Elle repéra alors un client installé dos à elle, n'ayant pour toute compagnie que le bouquet de roses d'or disposé devant lui. Son plateau d'eau pétillante et d'olives en main, elle s'approcha, la mine aimable.
— Bonsoir, je suis Thélia. Je peux vous offrir à boire en atten...

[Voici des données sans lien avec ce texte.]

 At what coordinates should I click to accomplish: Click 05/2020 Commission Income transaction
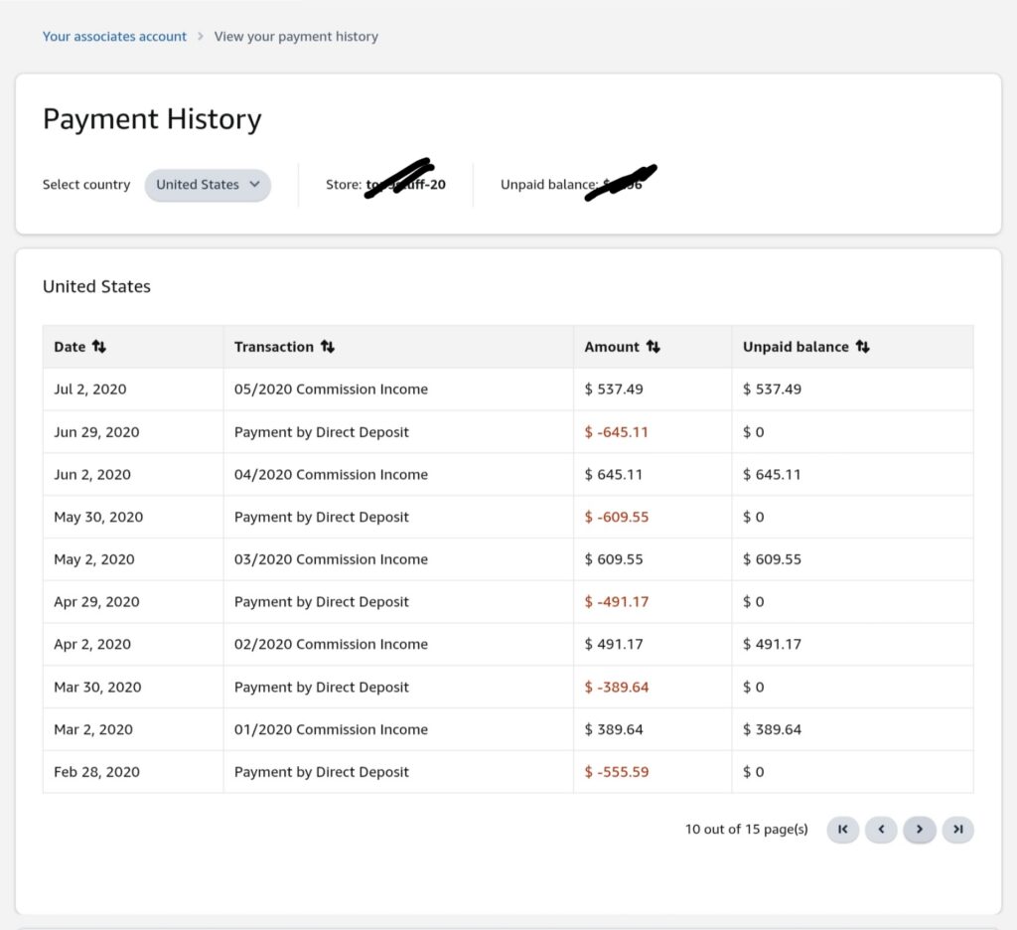pyautogui.click(x=331, y=389)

Les mots s'étranglèrent dans sa gorge quand elle découvrit les traits du jeune homme calé confortablement contre le dossier. Elle se pétrifia devant la table.
Keitan Adamer lui adressa un sourire enjoué. Il agita son smartphone, qui affichait le catalogue d'hôtes et d'hôtesses accessible par QR code.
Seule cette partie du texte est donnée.